60 Second Summary: The Bible Meets the Modern Age: A Conversation with Former President Jimmy Carter

Articles you need to know about, summarized in 60 seconds (or less).

The Article: The Bible Meets the Modern Age: A Conversation with Former President Jimmy Carter

The Source: Transcript from the radio program Thinking in Public

The Author: Interview by Albert Mohler, President of The Southern Baptist Theological Seminary

The Gist: Corresponding with the release of the NIV Lessons from Life Bible: Personal Reflections with Jimmy Carter, Rev. Mohler talks to the “world’s most famous Sunday School teacher” about his view of the Bible.

The Excerpt:

I think all of the Bible is divinely inspired, but it was interpreted, God’s message was interpreted, by fallible human beings, who were constrained by their knowledge of facts about the universe, for instance, when they wrote. God, who created everything, knew that the size of stars and God knew that the earth was not the center of the universe. And when the Bible says that the stars would fall on earth as though they were little twinkling things, obviously that’s not factual. And so I believe the basic thrust of the Bible, the basic message of the Bible, is epitomized in the life of Christ and in the teachings of Jesus Christ. And I also believe that there is nothing in the Old Testament that contradicts the basic teachings of Christ for peace, justice, humility, love and so forth, and each person’s proper relationship with other human beings and also a relationship with God. So I believe in the miracles of the Bible. I believe that Jesus was come from a virgin birth. I believe Christ died for our sins on the cross. I believe He was resurrected and that we are promised, if we have faith in Christ through the grace of God, that we will inherit eternal life. I believe that God loved the world so much that He gave His only begotten Son. I believe those things, but I know that there are some things as a scientist—-my background is in nuclear physics—-there’re some things that weren’t understood by the writers of the Bible. I just ignored those discrepancies as insignificant.

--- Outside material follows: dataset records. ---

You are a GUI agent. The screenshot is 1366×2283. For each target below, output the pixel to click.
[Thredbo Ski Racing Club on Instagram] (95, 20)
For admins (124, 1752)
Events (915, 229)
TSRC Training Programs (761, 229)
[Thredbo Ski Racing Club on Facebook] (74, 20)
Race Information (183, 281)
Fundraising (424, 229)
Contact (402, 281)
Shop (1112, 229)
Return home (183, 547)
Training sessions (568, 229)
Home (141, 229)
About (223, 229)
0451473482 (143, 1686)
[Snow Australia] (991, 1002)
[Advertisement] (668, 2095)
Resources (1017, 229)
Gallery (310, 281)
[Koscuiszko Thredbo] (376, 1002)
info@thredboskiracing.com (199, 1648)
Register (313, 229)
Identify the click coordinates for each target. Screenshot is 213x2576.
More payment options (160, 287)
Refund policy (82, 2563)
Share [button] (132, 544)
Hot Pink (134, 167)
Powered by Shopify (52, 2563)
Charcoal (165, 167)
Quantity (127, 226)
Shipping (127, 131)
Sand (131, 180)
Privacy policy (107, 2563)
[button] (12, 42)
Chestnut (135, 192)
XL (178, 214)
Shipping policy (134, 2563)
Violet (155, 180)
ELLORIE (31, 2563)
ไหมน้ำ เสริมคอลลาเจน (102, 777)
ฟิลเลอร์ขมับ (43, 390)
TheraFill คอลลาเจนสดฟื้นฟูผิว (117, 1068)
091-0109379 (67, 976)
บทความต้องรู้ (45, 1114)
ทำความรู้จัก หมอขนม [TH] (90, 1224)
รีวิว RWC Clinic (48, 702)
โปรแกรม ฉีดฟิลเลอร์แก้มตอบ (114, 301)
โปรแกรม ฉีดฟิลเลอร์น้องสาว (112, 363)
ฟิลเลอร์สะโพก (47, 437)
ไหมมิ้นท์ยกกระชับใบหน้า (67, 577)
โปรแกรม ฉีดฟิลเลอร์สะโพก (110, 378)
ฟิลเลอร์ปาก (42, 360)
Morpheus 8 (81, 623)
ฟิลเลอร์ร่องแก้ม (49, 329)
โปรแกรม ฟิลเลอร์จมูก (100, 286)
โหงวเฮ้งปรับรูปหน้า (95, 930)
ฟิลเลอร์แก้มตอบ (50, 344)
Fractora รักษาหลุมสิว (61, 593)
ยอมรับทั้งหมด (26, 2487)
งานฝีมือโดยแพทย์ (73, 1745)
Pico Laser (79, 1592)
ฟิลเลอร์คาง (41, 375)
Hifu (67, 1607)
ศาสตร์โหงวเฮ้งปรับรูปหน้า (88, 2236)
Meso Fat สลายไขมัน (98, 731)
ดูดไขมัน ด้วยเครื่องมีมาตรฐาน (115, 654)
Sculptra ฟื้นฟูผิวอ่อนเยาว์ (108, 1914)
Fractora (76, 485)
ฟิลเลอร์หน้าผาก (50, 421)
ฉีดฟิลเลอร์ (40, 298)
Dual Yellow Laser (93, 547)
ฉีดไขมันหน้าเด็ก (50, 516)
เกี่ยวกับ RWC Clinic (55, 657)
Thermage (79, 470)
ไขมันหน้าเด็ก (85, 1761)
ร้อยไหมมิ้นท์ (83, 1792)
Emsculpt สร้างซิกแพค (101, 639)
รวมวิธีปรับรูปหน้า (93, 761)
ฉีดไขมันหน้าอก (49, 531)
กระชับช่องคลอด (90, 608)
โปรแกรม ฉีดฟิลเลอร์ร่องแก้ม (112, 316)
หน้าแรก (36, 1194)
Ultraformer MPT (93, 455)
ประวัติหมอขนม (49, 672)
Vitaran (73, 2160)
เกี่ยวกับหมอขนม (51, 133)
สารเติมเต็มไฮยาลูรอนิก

The Bottom Line: Mohler does a commendable job highlighting President Carter’s basic decency, concern for humanity, and appreciation of Scripture. But Carter exhibits a surprisingly underdeveloped and immature view of the Bible for a man who has spent nearly 80 years studying God’s Word. As Mohler notes, Carter “holds to what in the twentieth century would be defined as a neo-orthodox understanding of Scripture.” The former president seems to have been more influenced by theological fads of the last century (he counts Paul Tillich as one of his favorite theologians) than by the scholars of his own Southern Baptist tradition.

YSK Rating: Skim-worthy. While the lengthy interview (9,500) will be of interest to fans of President Carter, many readers will be dismayed that his unorthodox views on Scripture will considered representative of evangelicalism.